I think your high capacity depends on how stoned you are.

You'd have to be pretty high to call a streetcar rapid...or high capacity.

I have to wonder if any of these people ever have studied anything relating to transportation, or do they just do as they are told?

Bark and roll over!

If they could ban the tweakers and spangers from the Streetcar, I would quit using the sidewalks.

There's many insightful, questioning blogs like Jack's; there's even, sometimes the general media; there's think tanks, institutes that have respectfully examined and commented on the usefulness and the bang-for-the-buck of trolleys-and even other forms of mass transit.

Why is it that our several layers of government bodies that determine the application of trolleys and mass transit not recognize these viewpoints and inquiries?

Why is it that they don't actually put some of these projects up for a public vote-test the waters. Even if they think they are right, shouldn't they at least respect those that are paying the bills-the taxpayers?

As a militant bicycling advocate, people expect me to support street cars, but:

1. The streetcar platforms stick out into the street and make bicycling very dicey in getting past them.
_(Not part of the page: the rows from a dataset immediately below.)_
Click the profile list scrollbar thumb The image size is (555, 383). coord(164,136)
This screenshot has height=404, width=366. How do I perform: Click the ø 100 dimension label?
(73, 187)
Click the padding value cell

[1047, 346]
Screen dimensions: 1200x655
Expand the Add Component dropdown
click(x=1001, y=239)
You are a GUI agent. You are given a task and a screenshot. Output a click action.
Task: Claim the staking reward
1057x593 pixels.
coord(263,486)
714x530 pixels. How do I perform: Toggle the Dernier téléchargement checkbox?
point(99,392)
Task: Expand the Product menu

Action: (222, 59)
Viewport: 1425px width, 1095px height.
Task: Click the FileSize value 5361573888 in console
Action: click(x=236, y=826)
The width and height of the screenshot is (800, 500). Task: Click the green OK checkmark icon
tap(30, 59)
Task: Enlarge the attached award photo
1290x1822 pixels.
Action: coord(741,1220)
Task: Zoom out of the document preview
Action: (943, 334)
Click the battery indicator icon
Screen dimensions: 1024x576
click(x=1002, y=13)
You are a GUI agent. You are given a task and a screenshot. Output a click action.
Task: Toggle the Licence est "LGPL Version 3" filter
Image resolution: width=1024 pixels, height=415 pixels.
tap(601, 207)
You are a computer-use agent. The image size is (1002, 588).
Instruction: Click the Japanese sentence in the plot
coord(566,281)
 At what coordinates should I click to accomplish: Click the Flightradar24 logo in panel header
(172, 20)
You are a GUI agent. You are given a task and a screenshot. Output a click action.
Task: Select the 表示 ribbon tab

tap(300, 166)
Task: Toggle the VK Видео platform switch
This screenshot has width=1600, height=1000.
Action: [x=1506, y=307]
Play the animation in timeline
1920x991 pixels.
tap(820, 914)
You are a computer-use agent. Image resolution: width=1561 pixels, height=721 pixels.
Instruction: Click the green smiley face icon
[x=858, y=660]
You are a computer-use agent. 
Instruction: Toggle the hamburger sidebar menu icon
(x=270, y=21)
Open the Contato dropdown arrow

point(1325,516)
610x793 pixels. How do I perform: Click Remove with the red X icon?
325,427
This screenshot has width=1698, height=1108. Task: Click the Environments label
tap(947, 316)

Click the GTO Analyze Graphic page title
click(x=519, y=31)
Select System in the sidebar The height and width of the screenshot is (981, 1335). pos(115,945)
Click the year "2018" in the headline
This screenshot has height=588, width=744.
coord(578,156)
There's barely a foot between the curb extensions and the rails.

2. Spending money on streetcars takes money away from bike infrastructure, which has been shown to provide a far superior return on investment.

3. A leisurely biker can lap a streetcar on its route, maybe double lap it. Really, walking will get you there quicker.

There is just so much hosed with our thinking about how to get around, starting with our notion that we need to get around so much. I don't know much about the streetcar, but I do know that, for good or ill, it's not Delta Airlines, which the Port of Portland has decided to shovel MILLIONS of dollars at -- from a capital improvements fund! -- in order to persuade them to keep flying to Japan.

Talk about bizarre and counterproductive. The Obedient Oregonian lavishes praise on the idea, not thinking about what it means, which is that the airline is able to keep ticket prices lower than they would otherwise be, so that a flight that would otherwise stop will continue, so that we will have to spend even more money dealing with carbon emissions (airplane travel was the fastest rising source of emissions before the crash, don't know if they still are rising at all, but they are significant).

The point of pricing carbon emissions at all is to force prices of emitting carbon up -- now, apparently, in Portland, we're going to drive up the costs with one hand while, at the same time, taking even more money from people to try and reduce the price increases from a high emitter so that the emissions will continue and (the Oregonian hopes) increase.

So while the streetcar may be a botch, at least it's not one that's entirely counterproductive to the whole enterprise while, at the same time, facilitating corporate greed for private profits.

I grew up around street cars in Chicago. It took two transfers on three lines to get to my grandparents. They were slow then, they will be slow now. The S.F. streetcar isn't exactly a pace setter either, and everybody loves them, or did, anyway.

Stupid comparison, biking vs streetcar. Streetcars have to stop every couple of block, bikes don't. Bikes can even out run cars in the downtown transit mall, especially when they:
1)Run down the middle of the street, slowing down cars and
2) Anticipating by a couple of seconds a change in the light or outright running the red.

I rode bikes years ago, until I was old enough to buy my own car. I own a bike. And I seldom ride it because of the equally miserable attitude of many drivers with respect, or shall I say, lack of respect, for the biker. That simply wasn't true in the 1950's The worst you got then was a horn beep, occasionally. And I rode US 66 as part of my ride to school in my early teens.

And yeah, us kids ran reds, or jumped the gun as well.